The sequence of songs works as a narrative of troubled times for lovers. The title track Como la Mariposa (Like a Butterfly), with its glorious serenading melody played over gentle percussion, sees David’s voice soar out from a choral weave to liken the history of love to something exquisite yet fragile, “so happy, beautiful, innocent like a butterfly fluttering from one place to another, yet giving the impression that in one moment you might suddenly disappear from sight.”
Despertar (Awaken) composed in the difficult 1990s, with its fluent flute lead, marries melancholy with hope and yearning, telling about life at, “one of those moments when the world around you seems to lose meaning, when the economic crisis of the Special Period, a crisis that impacted on ethics and aesthetics, meant hard times for dreamers”.
The intimate guitar opening to Desquite (Repayment) sets the scene for a plea to be understood when all about love seems in flux.

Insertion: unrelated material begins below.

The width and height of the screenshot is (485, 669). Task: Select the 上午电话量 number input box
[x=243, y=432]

Its’ arrangement sets sweet chorus and then clarinet as partners to the metal of Alvarez’ voice as he tells a story of the struggle to share pleasure and pain, to find something to hold onto when one has taken the wrong path.

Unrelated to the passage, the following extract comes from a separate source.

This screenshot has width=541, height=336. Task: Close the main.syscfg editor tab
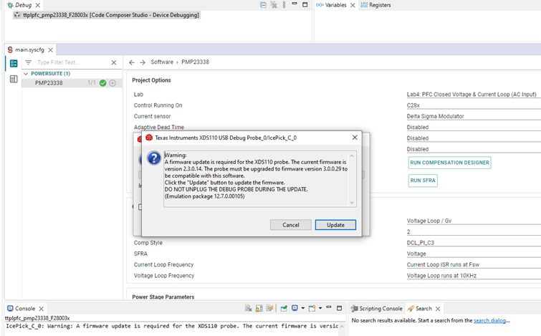50,50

Desventura (Misadventure) has tantalising guitar references evoking Andean Charango sounds reminiscent of the Peruvian highlands fused with the Mediterranean. It sets the scene for a song mapping times when, “who told me about love? Ay, If I was only certain”, when solitude and nostalgia seem preferable to love itself. Then the cool piano of Distancia (Distance), with its flashes of trumpet serenades the “woman of honey” separated by emotional and physical distance.
With its dramatic filmic opening El Alma (The Soul) a song of trespassing love, tells of fears of losing the soul – “tomorrow I don’t know if I will know how to sing you this song if I am missing those feelings”: just hear that flamenco style plea at the suspenseful end, a brooding cry to ‘return me my soul’.

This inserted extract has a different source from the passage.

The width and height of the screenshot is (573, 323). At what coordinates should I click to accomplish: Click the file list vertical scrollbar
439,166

Ella es Así (She’s Like That) captures the image of a ‘dangerous’ woman who, “deserves a song – in homage and complaint”.
The jaunty Espejismo (Mirrors) with its beautiful flute lines, was composed by Alvarez for his wife Yilene. He uses his trademark nightingale tremelo to tell of finally leaving illusions aside. Its’ glorious chorus seals, “magic inside my songs again”,
The plucked guitar and Italianate serenading laúd accompaniment for La Tarde (The Evening) evokes the wistfulness of twilight, a magical time, sacred for when the composing muse appears.
Lluvia (Rain), a setting of a poem by Omar Estrada, patterns a Mediterranean feel for when elusive dreams manifest themselves in disquieting emotions conjured up by the falling rain. Mujer (Woman) with its opening, “I’m going to love you woman although not forever” is written for the mother of Alvarez’ eldest daughter, a “fabulous woman and excellent friend”. Musa del Río (River Muse), a title with Afro-Cuban orisha deity echoes, diverts us into a childlike world of fantasy and fable, searching for music’s wellspring. Trovador (Troubadour) tells a deceptively simple tale, about not being judged by appearances. It marks a moment in 1995 when Alvarez found himself singing in Santiago de Compostela, Spain, with his accompanying musicians where they were almost denied their place to perform. Sanity prevailed as this song bears witness! Finally Y no sé qué pasa (I Don’t Know What Happened) is David’s shout to life itself: for the times one can feel alone when one considers that one has given everything one has to offer yet not received what one hoped.
Recorded in half a dozen studios including that of Manolito Simonet as well as his own home-studio, we have 15 songs that map emotions, hopes and dreams. It’s a bold narrative of having almost lost love through mis-adventure, and then the blessing of having it restored. Ay mi amor!
His new CD “Clan Destino” due to be released internationally in February 2012.